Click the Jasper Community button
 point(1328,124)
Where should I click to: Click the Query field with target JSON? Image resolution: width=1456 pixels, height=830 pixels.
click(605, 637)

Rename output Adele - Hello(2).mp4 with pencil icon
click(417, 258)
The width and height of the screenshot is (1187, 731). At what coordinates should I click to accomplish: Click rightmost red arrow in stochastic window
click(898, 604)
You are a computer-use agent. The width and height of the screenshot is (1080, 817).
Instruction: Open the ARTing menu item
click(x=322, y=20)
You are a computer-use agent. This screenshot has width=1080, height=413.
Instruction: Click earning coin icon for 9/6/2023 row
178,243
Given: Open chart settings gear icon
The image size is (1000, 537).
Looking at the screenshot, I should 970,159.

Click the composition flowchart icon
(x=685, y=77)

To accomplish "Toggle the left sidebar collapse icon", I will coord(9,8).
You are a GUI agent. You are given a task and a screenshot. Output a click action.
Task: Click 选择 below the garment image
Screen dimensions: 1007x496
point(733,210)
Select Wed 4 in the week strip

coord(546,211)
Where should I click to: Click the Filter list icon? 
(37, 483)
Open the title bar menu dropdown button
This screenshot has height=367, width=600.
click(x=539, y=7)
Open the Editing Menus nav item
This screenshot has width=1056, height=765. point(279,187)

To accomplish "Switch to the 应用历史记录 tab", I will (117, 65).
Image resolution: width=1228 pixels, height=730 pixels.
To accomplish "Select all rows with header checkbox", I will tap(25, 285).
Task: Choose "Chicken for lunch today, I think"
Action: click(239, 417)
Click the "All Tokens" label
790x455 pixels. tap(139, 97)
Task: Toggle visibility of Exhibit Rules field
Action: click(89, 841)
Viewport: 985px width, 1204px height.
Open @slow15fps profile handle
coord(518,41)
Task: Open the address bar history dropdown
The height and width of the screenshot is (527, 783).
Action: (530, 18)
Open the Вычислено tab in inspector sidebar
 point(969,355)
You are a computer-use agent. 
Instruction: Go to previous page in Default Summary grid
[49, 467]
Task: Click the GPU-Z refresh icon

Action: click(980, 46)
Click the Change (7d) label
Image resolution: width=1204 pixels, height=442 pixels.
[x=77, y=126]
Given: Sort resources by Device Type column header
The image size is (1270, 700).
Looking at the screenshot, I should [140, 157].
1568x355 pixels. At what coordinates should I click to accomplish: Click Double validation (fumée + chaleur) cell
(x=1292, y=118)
• • • •
### Goal of the exercise
Output the lines from the one holding "Open the Вычислено tab in inspector sidebar" to the last line of the material, inclusive, exactly as they appear. Add no others.

### Solution to this exercise
Open the Вычислено tab in inspector sidebar
 point(969,355)
You are a computer-use agent. 
Instruction: Go to previous page in Default Summary grid
[49, 467]
Task: Click the GPU-Z refresh icon

Action: click(980, 46)
Click the Change (7d) label
Image resolution: width=1204 pixels, height=442 pixels.
[x=77, y=126]
Given: Sort resources by Device Type column header
The image size is (1270, 700).
Looking at the screenshot, I should [140, 157].
1568x355 pixels. At what coordinates should I click to accomplish: Click Double validation (fumée + chaleur) cell
(x=1292, y=118)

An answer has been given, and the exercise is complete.